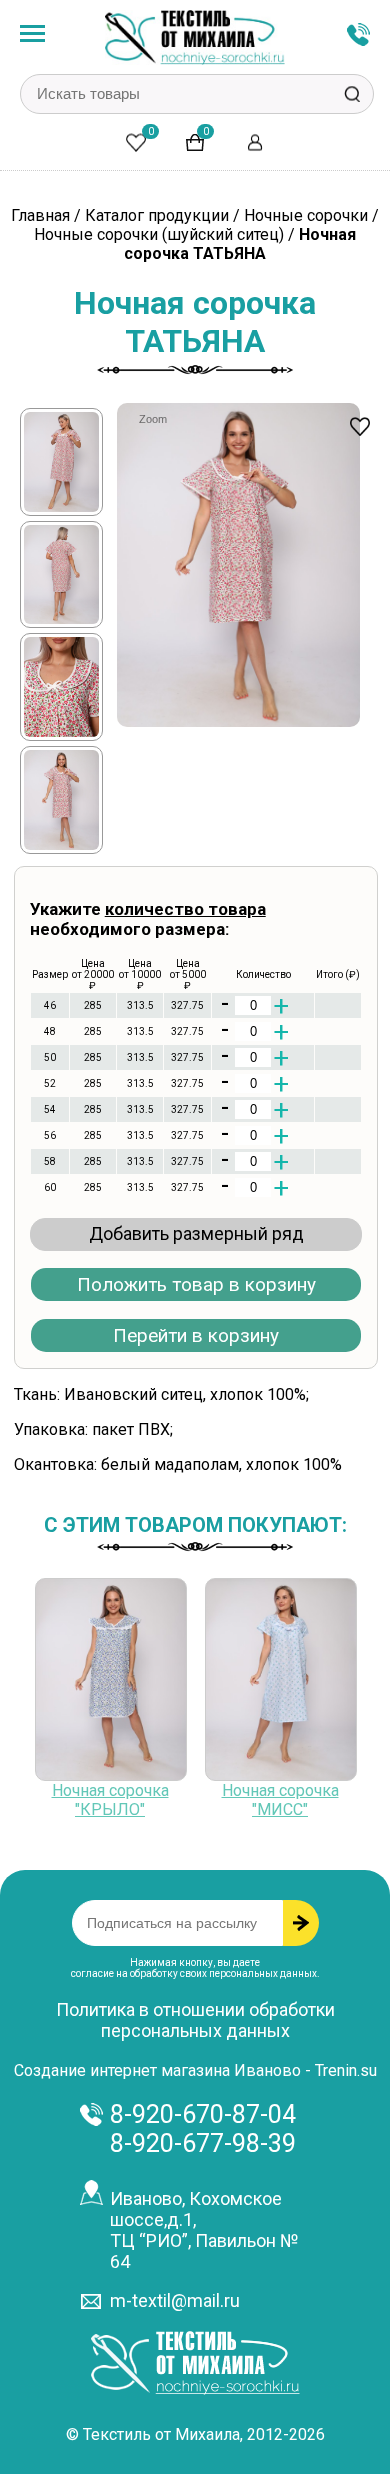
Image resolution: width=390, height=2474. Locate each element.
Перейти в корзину (196, 1335)
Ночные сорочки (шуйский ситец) (159, 234)
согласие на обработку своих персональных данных (194, 1973)
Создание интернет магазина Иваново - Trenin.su (195, 2070)
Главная (40, 215)
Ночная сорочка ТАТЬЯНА (240, 244)
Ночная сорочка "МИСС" (280, 1800)
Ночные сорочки (308, 215)
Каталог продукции (157, 215)
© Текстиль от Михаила (153, 2434)
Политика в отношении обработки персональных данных (195, 2020)
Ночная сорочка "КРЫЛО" (110, 1800)
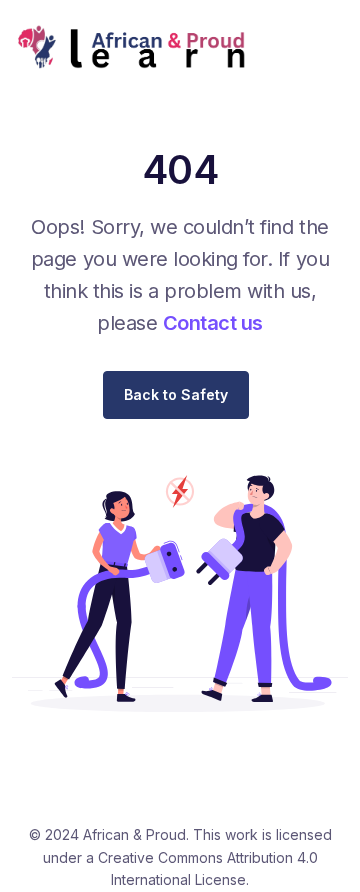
* * * * * * * * *
Output exactly, and with no pictures, the lines from the line that holds "Михаила (153, 2434)" through the last line of the listing above.

- [Task result]:
© Текстиль от Михаила (153, 2434)
Политика в отношении обработки персональных данных (195, 2020)
Ночная сорочка "КРЫЛО" (110, 1800)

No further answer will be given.